Durante março, devido à Semana do Consumidor, o varejo farmacêutico registrou alta de 3,8% em relação ao mês anterior. As promoções sazonais impulsionaram o setor que faturou R$ 303,5 milhões, um aumento de R$ 11,2 milhões.
Os resultados foram divulgados pela Zetti, empresa de tecnologia especializada em gestão para farmácias, que analisou dados de 1917 drogarias em todo o país.
Os dados, processados pelo sistema Vetor Farma, ERP que integra operações do balcão à retaguarda, mostram que a Semana do Consumidor deixou de ser uma ação pontual e passou a atuar como alavanca estratégica de vendas
O movimento foi observado em diferentes perfis de operação, desde farmácias independentes até redes com até 90 lojas, reforçando a abrangência nacional da tendência.

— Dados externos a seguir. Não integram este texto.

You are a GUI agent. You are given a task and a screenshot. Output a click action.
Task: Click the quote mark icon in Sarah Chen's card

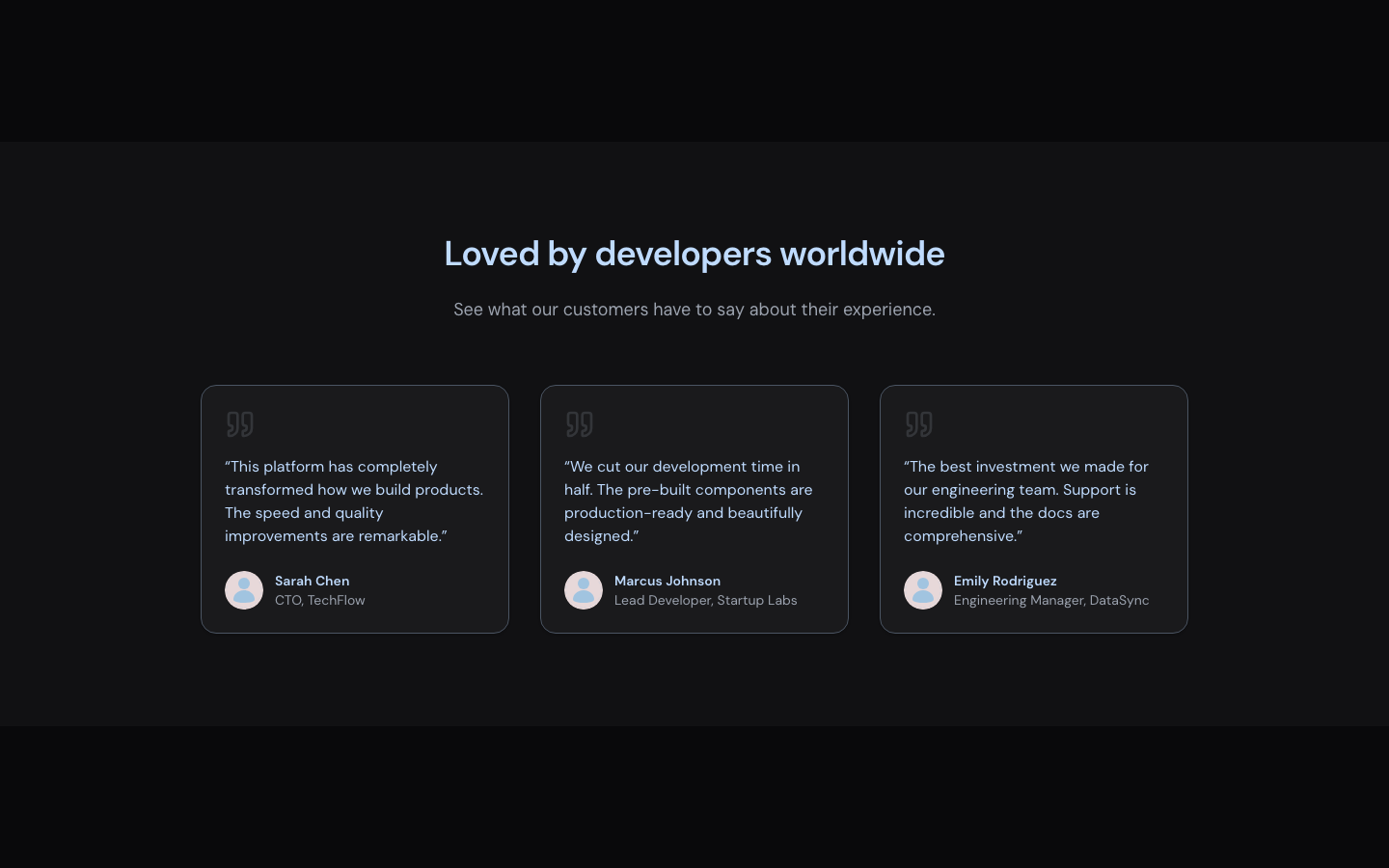239,424

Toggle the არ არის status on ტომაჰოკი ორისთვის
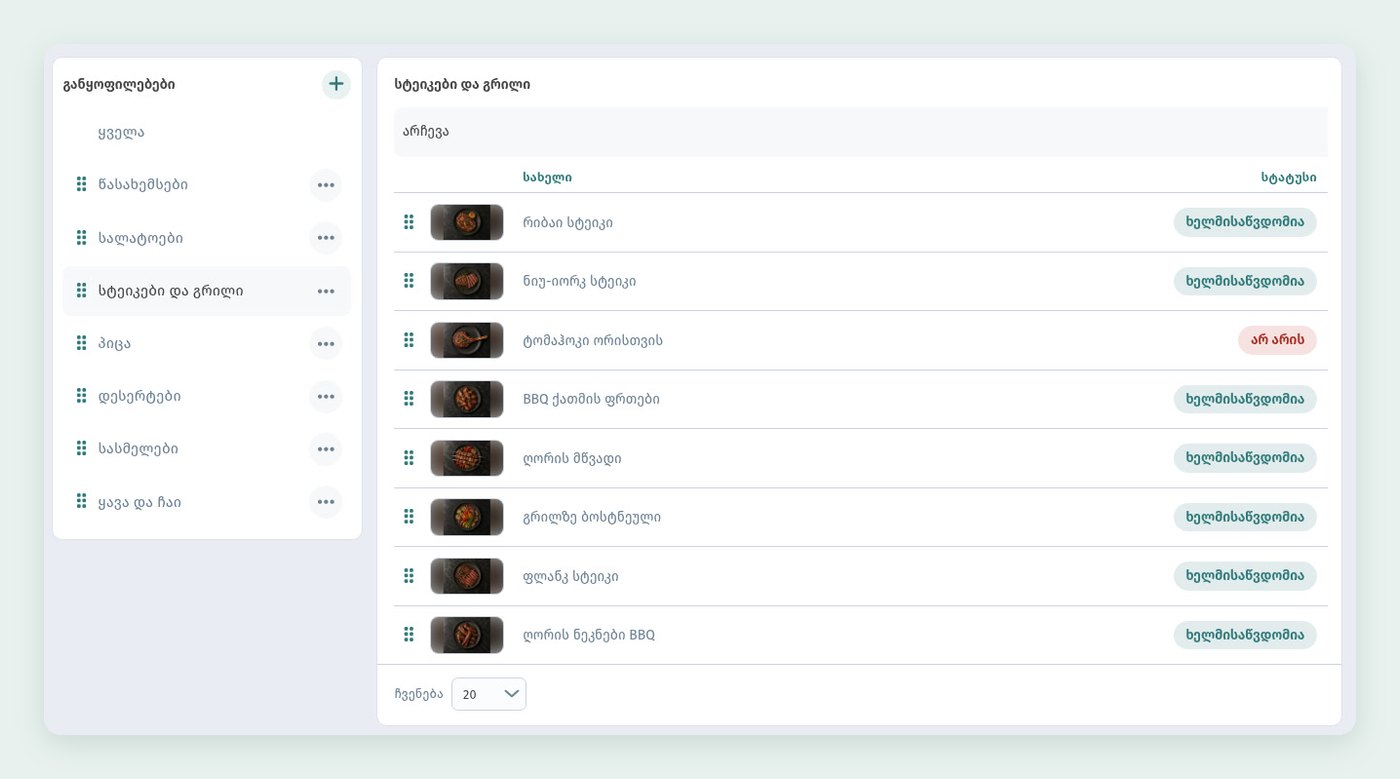coord(1277,340)
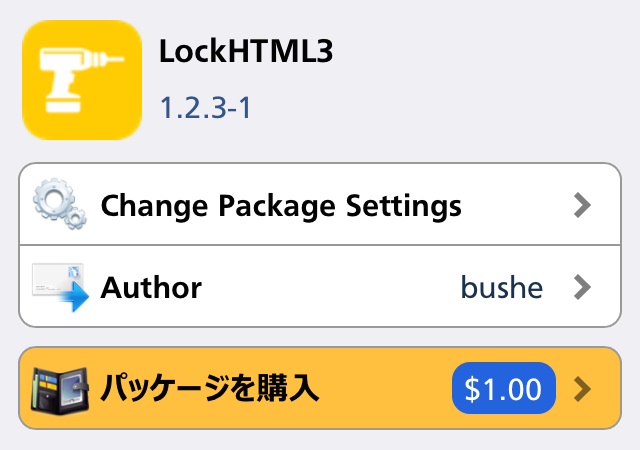Select the Author row label

click(151, 288)
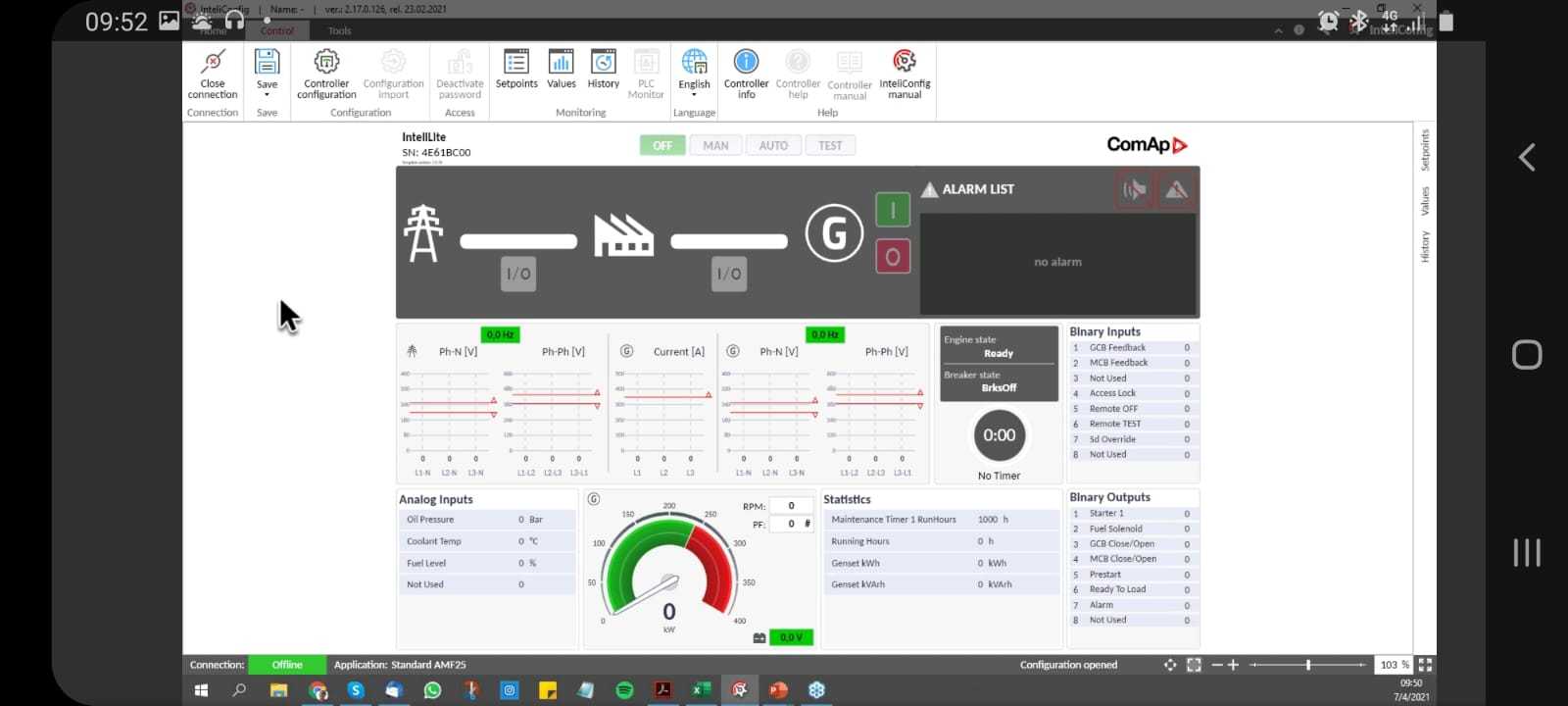Open Spotify from the Windows taskbar

(x=624, y=690)
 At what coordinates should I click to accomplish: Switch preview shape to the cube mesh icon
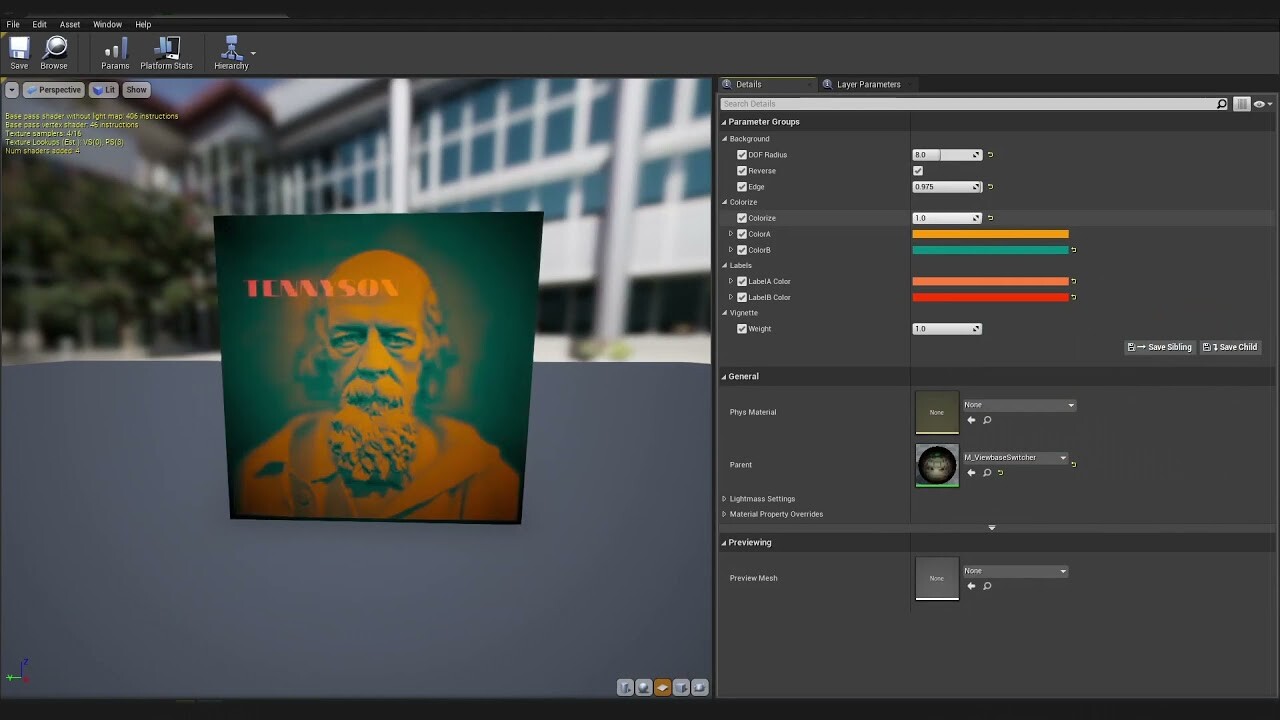(682, 687)
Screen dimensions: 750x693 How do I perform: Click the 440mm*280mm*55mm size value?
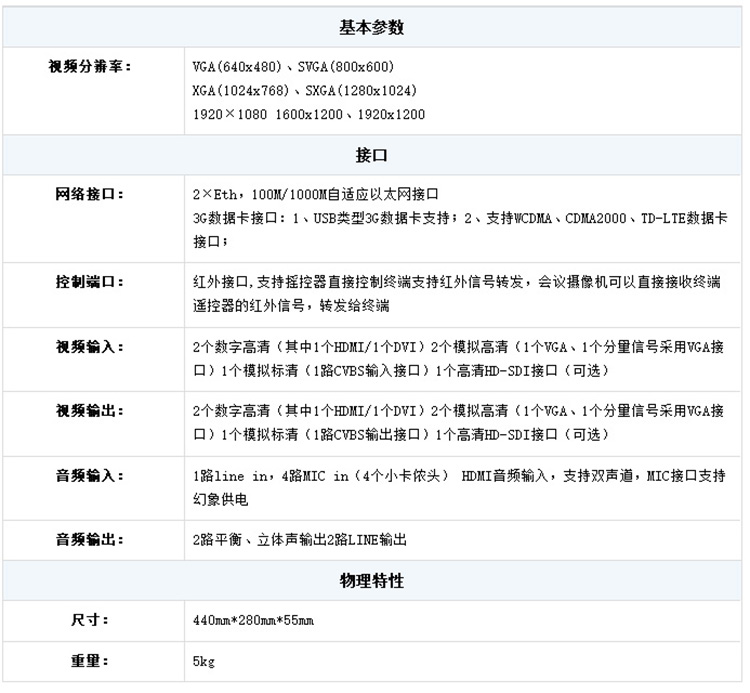point(253,621)
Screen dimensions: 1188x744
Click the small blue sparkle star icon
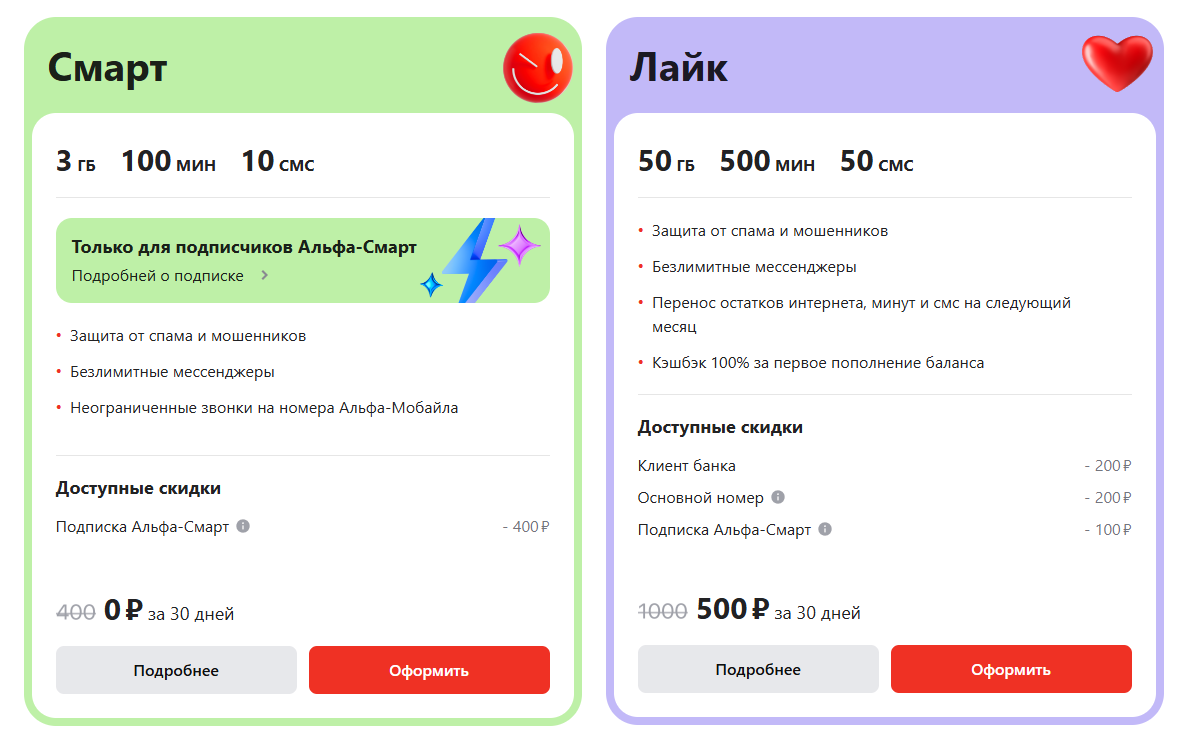[x=431, y=285]
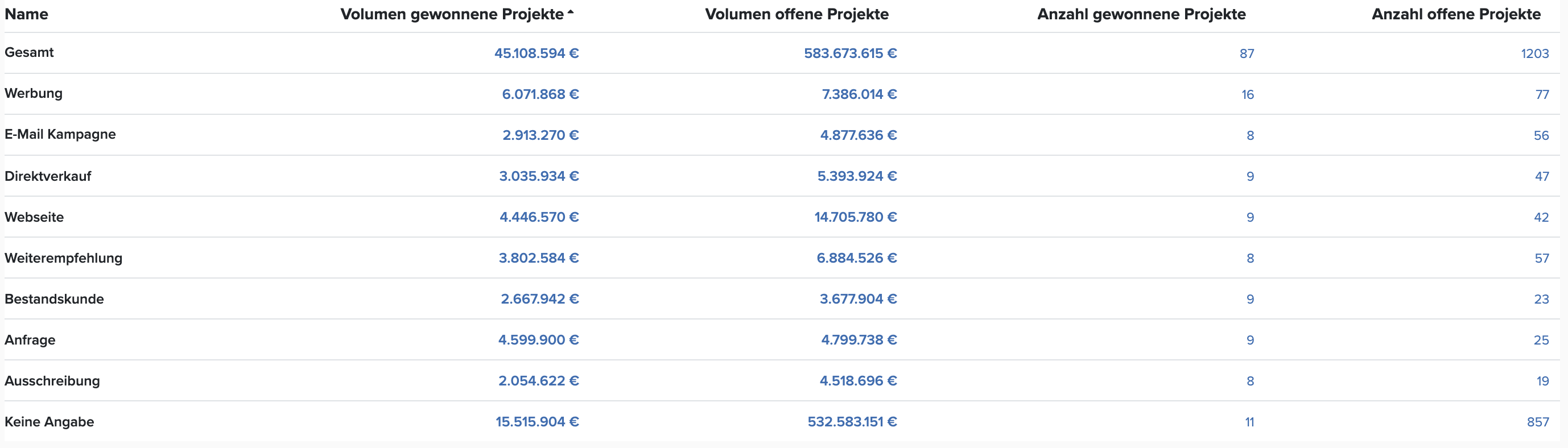
Task: Open Keine Angabe open projects count 857
Action: pos(1538,422)
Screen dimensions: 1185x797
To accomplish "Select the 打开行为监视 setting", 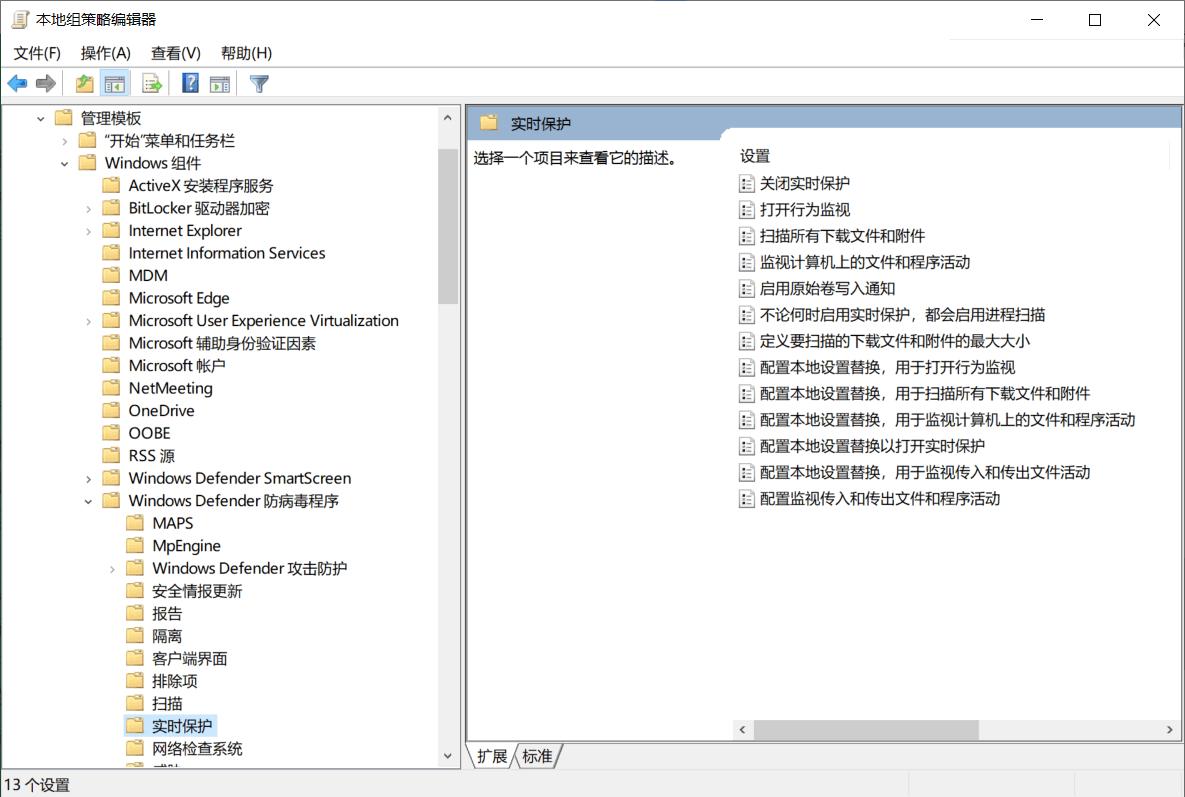I will pyautogui.click(x=801, y=209).
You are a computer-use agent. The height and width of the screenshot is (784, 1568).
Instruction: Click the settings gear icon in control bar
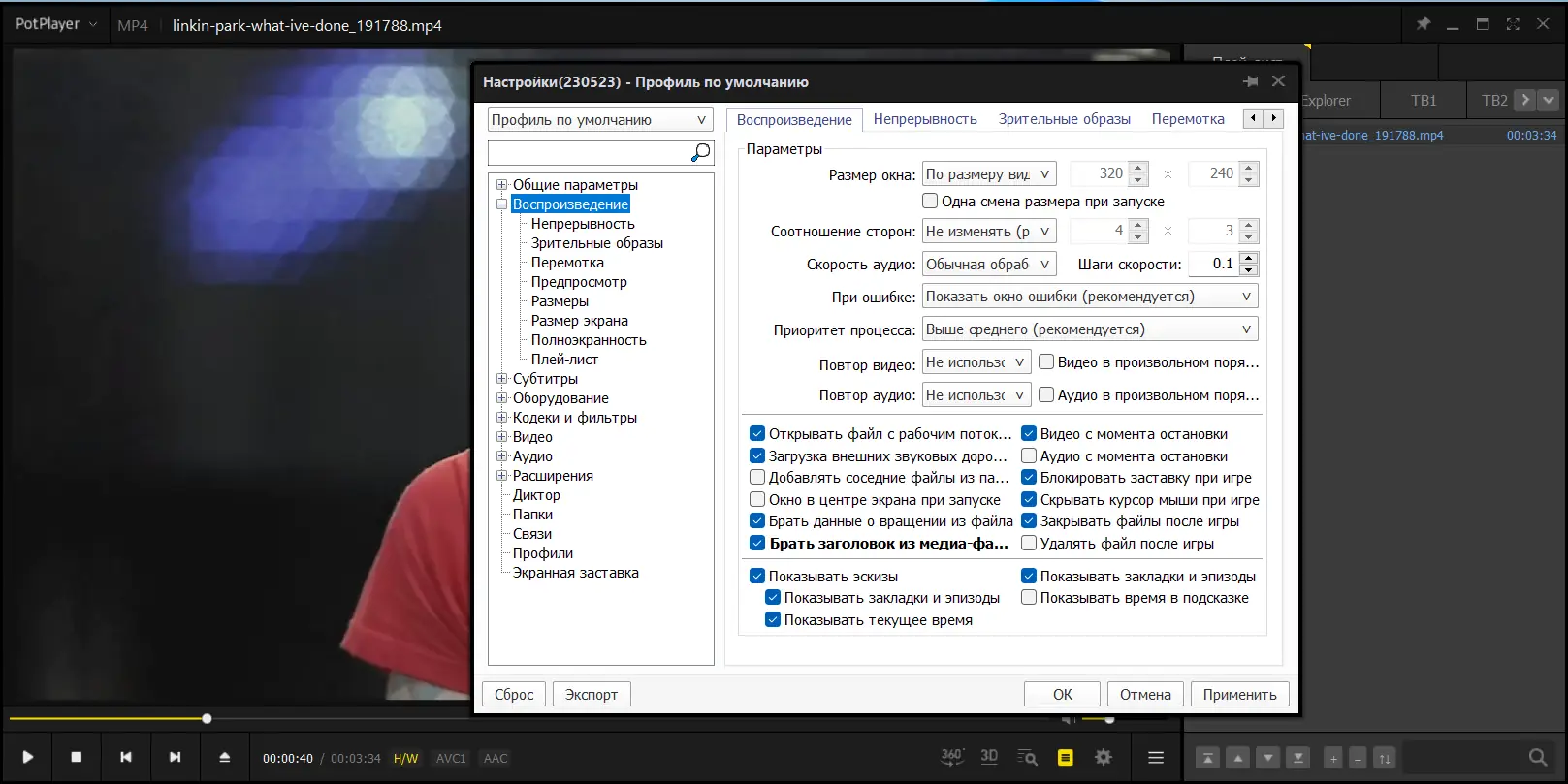point(1104,757)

Segundo o relatório, apesar do resultado positivo no recorte mensal, a comparação anual revela cenário de pressão.
Em março de 2025, o faturamento das mesmas lojas havia alcançado R$ 336,4 milhões, contra R$ 303,5 milhões em março de 2026, uma queda de 9,78%, equivalente a uma R$ 32,9 milhões.
Para Gustavo Sardinha, CEO da Zetti, o avanço mensal reflete a maior maturidade do setor na execução de campanhas comerciais, mas também evidencia uma mudança relevante no comportamento de consumo.
“A Semana do Consumidor passou a gerar fluxo e ativar clientes de forma consistente. O ponto de atenção é que esse crescimento não está necessariamente vindo acompanhado de ganho em rentabilidade”, afirma.
A diferença entre os resultados mensal e anual indica um fenômeno já observado em outros recortes do varejo: o aumento no número de transações, combinado à redução do ticket médio. Na prática, o consumidor está indo mais vezes às farmácias, mas realizando compras menores, com maior foco em itens promocionais e menor propensão à compra incremental.
Esse comportamento pressiona a eficiência operacional das drogarias e exige uma mudança de estratégia por parte dos gestores. Em vez de concentrar esforços apenas na atração de clientes, cresce a necessidade de qualificar a venda, com foco em mix de produtos, uso de dados e aumento do valor médio por compra.
“O desafio de 2026 não é trazer mais gente para dentro da loja, mas extrair mais valor de cada visita. O consumidor já está presente e, agora, a estratégia precisa evoluir para aumentar a relevância e a rentabilidade de cada compra”, conclui Sardinha.